[[ MATERIAL SUPPLIED open ]]
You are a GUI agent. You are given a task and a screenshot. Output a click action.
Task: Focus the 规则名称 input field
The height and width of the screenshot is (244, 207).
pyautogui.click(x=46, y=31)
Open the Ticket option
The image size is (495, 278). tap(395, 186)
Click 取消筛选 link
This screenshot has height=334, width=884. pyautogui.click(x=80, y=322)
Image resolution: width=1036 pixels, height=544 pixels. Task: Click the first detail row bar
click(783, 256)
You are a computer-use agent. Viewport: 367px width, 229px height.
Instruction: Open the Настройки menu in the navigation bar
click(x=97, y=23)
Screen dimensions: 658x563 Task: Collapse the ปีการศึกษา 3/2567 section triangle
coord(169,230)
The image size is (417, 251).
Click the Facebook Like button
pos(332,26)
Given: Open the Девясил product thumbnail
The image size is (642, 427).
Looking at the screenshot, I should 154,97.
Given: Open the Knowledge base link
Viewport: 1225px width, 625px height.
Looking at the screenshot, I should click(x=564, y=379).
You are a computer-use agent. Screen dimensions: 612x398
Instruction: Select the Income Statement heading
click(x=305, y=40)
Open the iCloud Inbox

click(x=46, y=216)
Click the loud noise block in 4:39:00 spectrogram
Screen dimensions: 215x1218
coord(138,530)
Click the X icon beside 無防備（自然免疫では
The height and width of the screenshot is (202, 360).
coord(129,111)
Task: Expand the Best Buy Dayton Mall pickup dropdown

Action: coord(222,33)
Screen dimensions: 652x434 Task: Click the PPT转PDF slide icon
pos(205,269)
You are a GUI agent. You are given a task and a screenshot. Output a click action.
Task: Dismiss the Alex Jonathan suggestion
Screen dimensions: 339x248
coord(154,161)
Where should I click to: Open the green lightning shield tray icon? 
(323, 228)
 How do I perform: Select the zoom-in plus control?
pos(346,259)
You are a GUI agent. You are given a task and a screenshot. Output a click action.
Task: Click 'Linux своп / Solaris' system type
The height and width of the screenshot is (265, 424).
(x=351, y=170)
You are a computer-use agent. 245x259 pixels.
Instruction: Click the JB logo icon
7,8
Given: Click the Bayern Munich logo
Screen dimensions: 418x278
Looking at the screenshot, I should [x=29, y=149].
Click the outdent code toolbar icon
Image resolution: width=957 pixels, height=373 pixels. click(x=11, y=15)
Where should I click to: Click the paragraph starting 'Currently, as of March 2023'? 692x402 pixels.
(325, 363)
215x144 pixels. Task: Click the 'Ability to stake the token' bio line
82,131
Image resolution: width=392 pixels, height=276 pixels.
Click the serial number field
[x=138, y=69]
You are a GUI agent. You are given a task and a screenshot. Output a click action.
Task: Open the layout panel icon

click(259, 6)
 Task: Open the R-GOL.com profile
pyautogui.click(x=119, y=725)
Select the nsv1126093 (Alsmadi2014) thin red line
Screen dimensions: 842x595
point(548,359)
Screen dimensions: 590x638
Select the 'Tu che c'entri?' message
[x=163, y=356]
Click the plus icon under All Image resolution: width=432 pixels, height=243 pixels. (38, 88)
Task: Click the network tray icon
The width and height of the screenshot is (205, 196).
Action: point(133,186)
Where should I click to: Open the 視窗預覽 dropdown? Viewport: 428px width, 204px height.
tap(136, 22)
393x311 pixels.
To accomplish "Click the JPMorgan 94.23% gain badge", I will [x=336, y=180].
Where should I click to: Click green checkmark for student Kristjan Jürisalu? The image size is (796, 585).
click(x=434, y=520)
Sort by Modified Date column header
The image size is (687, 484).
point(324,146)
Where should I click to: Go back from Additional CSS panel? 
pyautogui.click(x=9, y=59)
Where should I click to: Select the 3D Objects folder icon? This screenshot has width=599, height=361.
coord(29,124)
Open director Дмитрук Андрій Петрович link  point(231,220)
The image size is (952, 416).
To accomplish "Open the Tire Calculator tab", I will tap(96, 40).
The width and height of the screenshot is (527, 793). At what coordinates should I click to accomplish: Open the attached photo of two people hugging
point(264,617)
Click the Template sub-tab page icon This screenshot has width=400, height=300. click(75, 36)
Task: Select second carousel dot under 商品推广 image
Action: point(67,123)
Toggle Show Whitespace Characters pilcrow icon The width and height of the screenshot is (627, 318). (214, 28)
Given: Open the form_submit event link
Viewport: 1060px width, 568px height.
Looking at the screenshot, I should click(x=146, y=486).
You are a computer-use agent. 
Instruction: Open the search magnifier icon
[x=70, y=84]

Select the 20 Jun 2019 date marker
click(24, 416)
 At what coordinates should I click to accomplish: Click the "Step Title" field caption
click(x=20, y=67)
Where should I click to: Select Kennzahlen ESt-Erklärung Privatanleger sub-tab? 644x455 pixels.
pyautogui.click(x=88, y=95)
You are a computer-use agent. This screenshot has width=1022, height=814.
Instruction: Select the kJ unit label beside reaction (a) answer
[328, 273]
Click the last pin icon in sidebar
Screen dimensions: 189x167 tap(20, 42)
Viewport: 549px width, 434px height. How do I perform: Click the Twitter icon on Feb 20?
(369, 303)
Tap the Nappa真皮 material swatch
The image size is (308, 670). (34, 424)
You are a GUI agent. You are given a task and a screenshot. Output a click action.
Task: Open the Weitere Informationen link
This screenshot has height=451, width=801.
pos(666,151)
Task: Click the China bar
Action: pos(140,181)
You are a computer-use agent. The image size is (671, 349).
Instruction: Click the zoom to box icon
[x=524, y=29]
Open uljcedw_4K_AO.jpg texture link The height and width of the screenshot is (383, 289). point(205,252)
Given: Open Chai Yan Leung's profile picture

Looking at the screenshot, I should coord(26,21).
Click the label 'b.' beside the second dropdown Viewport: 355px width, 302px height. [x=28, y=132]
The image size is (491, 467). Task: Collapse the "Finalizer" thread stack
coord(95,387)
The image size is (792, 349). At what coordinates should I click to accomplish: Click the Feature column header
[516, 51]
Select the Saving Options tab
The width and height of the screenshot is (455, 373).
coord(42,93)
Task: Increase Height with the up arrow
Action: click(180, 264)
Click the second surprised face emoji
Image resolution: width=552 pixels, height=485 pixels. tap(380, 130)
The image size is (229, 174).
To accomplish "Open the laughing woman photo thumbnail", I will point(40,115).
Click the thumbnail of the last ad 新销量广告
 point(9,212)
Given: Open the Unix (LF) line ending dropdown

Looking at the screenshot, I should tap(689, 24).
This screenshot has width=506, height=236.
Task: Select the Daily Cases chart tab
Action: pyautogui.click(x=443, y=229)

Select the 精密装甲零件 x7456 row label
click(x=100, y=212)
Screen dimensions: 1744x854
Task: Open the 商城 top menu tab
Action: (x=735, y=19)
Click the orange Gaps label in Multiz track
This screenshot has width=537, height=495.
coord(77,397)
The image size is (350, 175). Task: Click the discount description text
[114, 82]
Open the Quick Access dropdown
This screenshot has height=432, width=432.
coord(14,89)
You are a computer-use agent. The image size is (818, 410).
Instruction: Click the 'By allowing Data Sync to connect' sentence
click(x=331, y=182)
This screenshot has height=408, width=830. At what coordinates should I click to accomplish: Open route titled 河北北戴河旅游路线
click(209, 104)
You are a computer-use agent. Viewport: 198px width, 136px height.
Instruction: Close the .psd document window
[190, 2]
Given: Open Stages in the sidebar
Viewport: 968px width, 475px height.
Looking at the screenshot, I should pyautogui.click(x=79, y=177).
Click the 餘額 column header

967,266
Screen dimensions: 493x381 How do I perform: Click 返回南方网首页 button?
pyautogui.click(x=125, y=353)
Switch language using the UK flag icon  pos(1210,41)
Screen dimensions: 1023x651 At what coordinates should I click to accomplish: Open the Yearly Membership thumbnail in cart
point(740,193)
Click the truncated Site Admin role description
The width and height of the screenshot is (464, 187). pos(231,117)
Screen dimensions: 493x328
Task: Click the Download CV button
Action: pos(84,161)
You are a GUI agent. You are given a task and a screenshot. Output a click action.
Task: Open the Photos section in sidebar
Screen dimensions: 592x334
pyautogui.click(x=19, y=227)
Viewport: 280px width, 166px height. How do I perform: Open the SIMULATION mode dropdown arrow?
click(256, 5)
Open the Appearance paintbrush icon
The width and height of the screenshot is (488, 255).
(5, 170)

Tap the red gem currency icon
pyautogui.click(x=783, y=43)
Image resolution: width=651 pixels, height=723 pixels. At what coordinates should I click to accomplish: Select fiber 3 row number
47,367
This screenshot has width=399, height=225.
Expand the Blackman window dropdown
[[ MATERIAL SUPPLIED closed ]]
Starting with the line above that holds "Given: Open the form_submit event link" and stopping with the line that holds "You are a computer-use agent. This", reproduce each line exactly, omitting all other lines.

Given: Open the form_submit event link
Viewport: 1060px width, 568px height.
Looking at the screenshot, I should click(x=146, y=486).
You are a computer-use agent. 
Instruction: Open the search magnifier icon
[x=70, y=84]

Select the 20 Jun 2019 date marker
click(24, 416)
 At what coordinates should I click to accomplish: Click the "Step Title" field caption
click(x=20, y=67)
Where should I click to: Select Kennzahlen ESt-Erklärung Privatanleger sub-tab? 644x455 pixels.
pyautogui.click(x=88, y=95)
You are a computer-use agent. This screenshot has width=1022, height=814.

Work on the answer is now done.